Ougai mendongak, menatap pohon tua yang memekarkan kembangnya dengan indah, lalu menceletuk, "Apa tahun depan kita bisa datang kemari dan melihat sakura lagi?"
"Kalau kau ingin," jawab Shige lembut, ikut mendongakkan kepala seraya menyandarkan punggung pada batang pohon, "dan kalau aku masih bersama denganmu tahun depan."
"Kalau begitu, tinggallah," Ougai berkata, menoleh menatap wanita itu, "Jangan pergi ke mana-mana lagi."
Shige balas menoleh, menatap pemuda itu. Ia tersenyum tipis seraya berkata, "Aku akan mencoba untuk tinggal."
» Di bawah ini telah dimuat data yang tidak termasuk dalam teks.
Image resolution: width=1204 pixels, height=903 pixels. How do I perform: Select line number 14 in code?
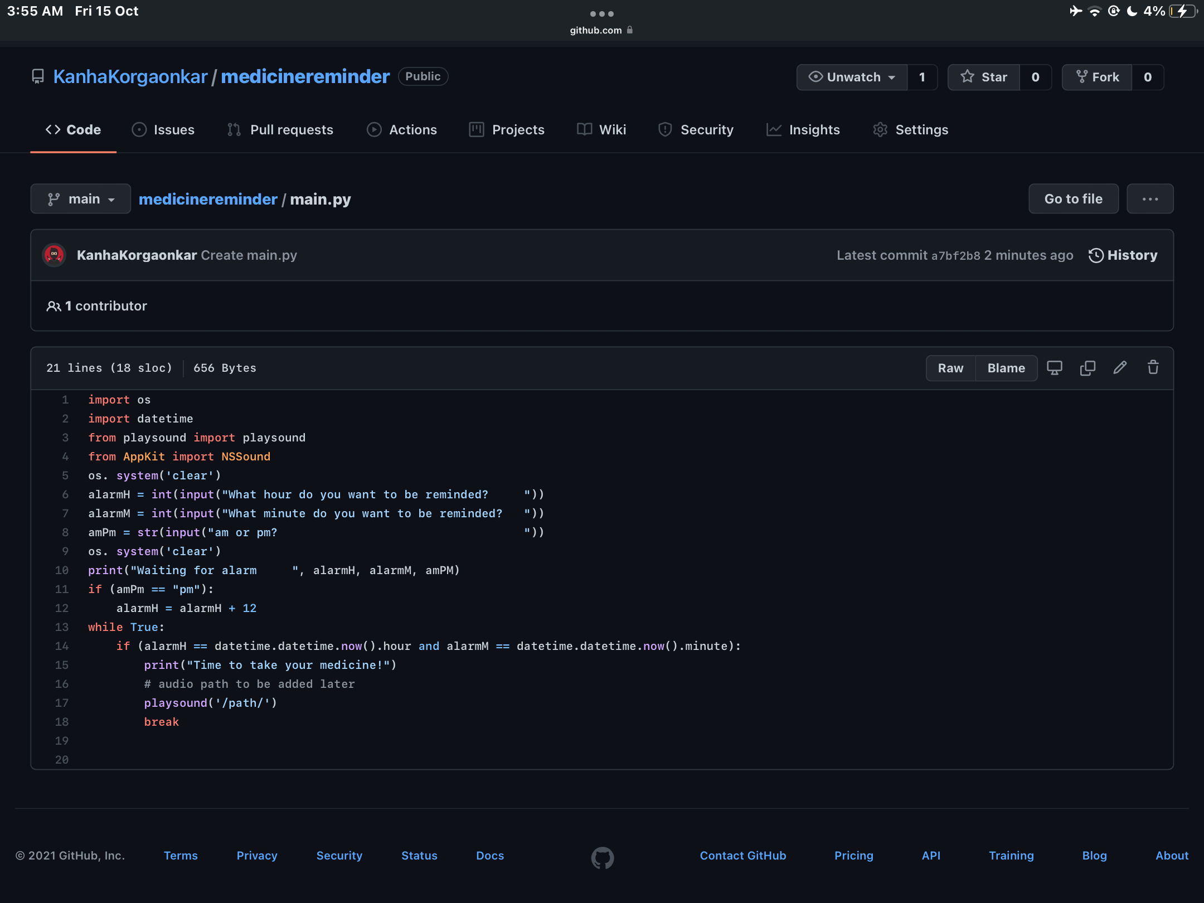(x=62, y=646)
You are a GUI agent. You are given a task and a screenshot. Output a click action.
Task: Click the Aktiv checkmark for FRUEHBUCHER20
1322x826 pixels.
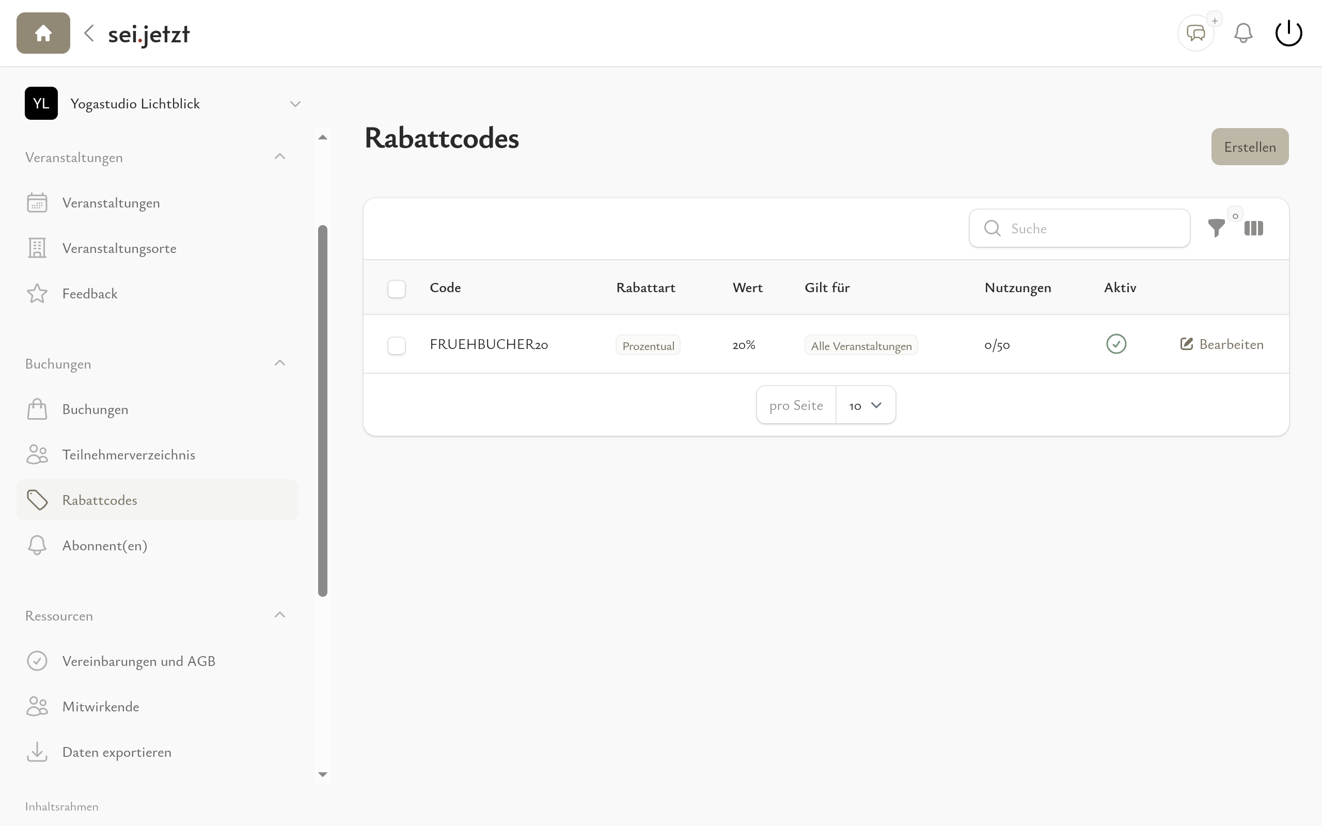(x=1116, y=344)
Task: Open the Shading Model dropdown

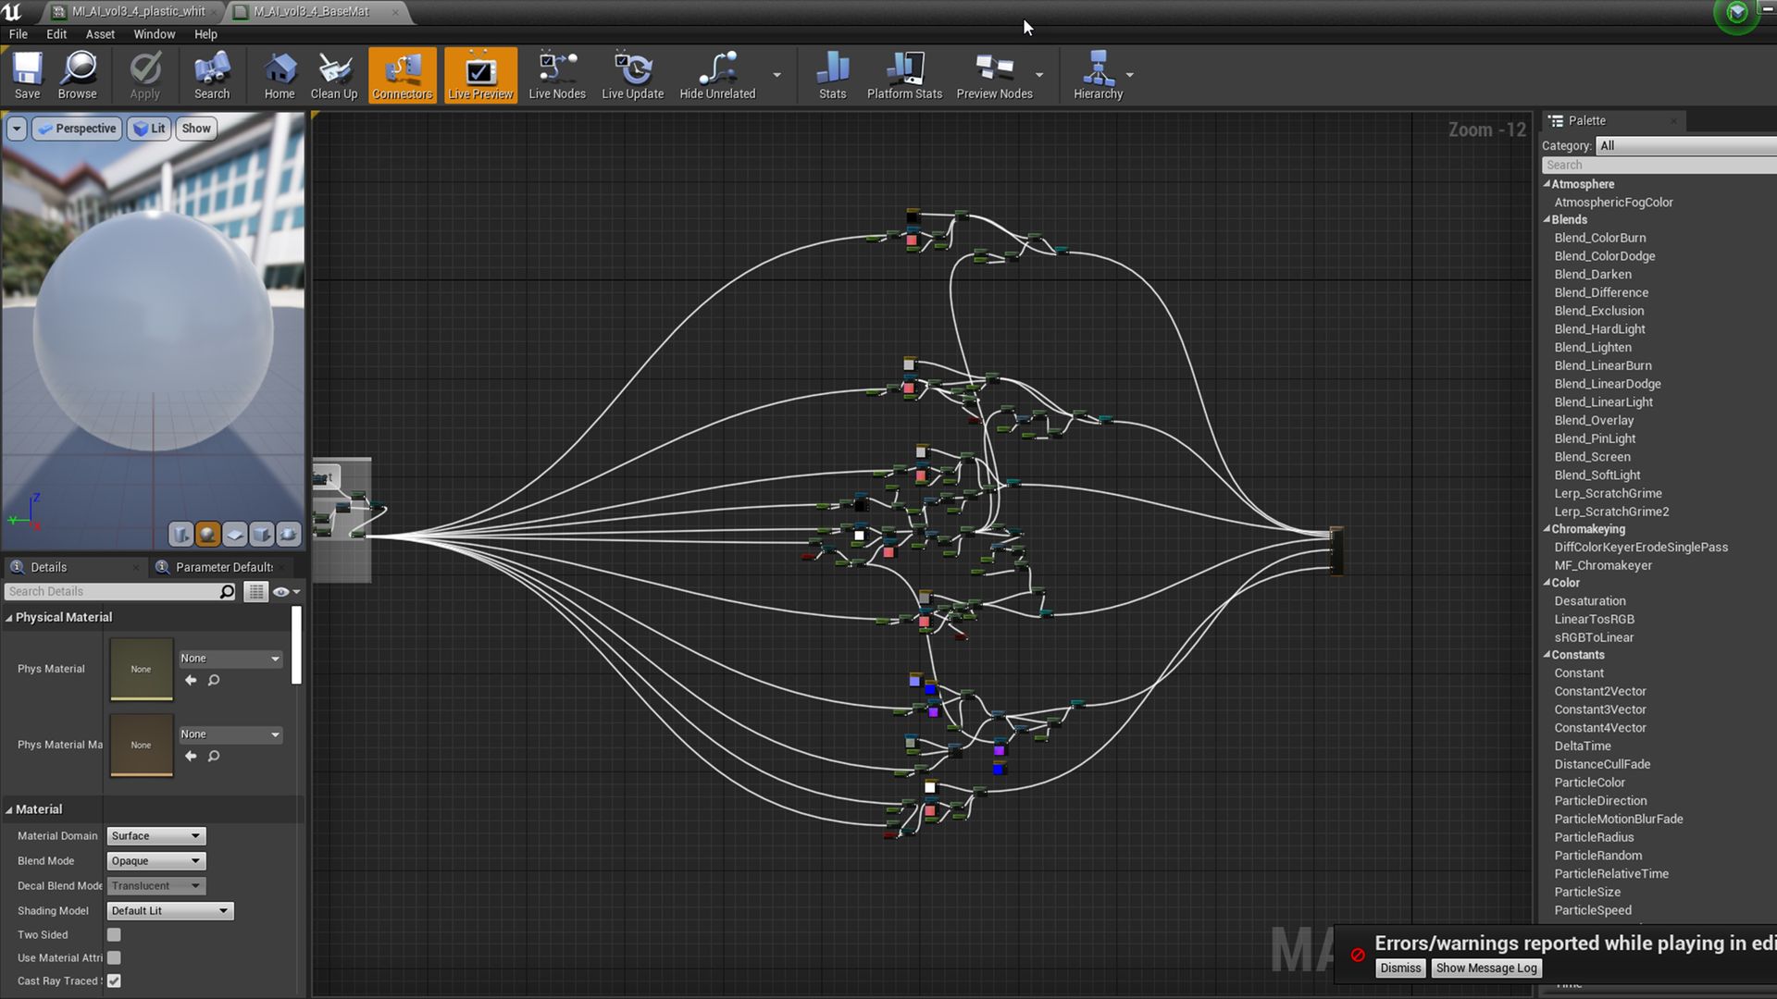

"Kalau begitu, aku akan mencoba membuatmu tetap tinggal," Ougai berkata mantap, menggenggam tangan Shige dengan erat. Sang wanita mungil mengerjapkan mata, lalu tertawa, tetapi tidak kunjung menggenggam balik.
Shige tidak memercayai Ougai saat itu. Ia tidak mengira sang pemuda berhasil membuatnya tetap tinggal di satu tempat. Namun, ia terlalu meremehkan sang pemuda, kemudian berakhir tetap tinggal dan terus menikmati bunga sakura bersama-sama hingga lebih dari dua dekade.
Shige ... bahagia.
.
.
.
Ketika Ougai kembali sambil membawa amazake, Shige telah duduk tak bernyawa, wafat bagai seorang anak kecil yang tertidur berkat hangatnya mentari yang menelusup dari balik pohon sakura yang mekar. Dengan ketenangan seorang dokter, pria itu menelepon ambulans sebelum mulai memberikan pertolongan pertama. Namun, hasilnya nihil.
Ketika akhirnya tiba di rumah sakit, Mori Shige dinyatakan meninggal pada pukul 10 pagi di bawah pohon sakura, dengan wajah damai dan senyum tipis bahagia terpatri seiring nyawanya melayang pergi.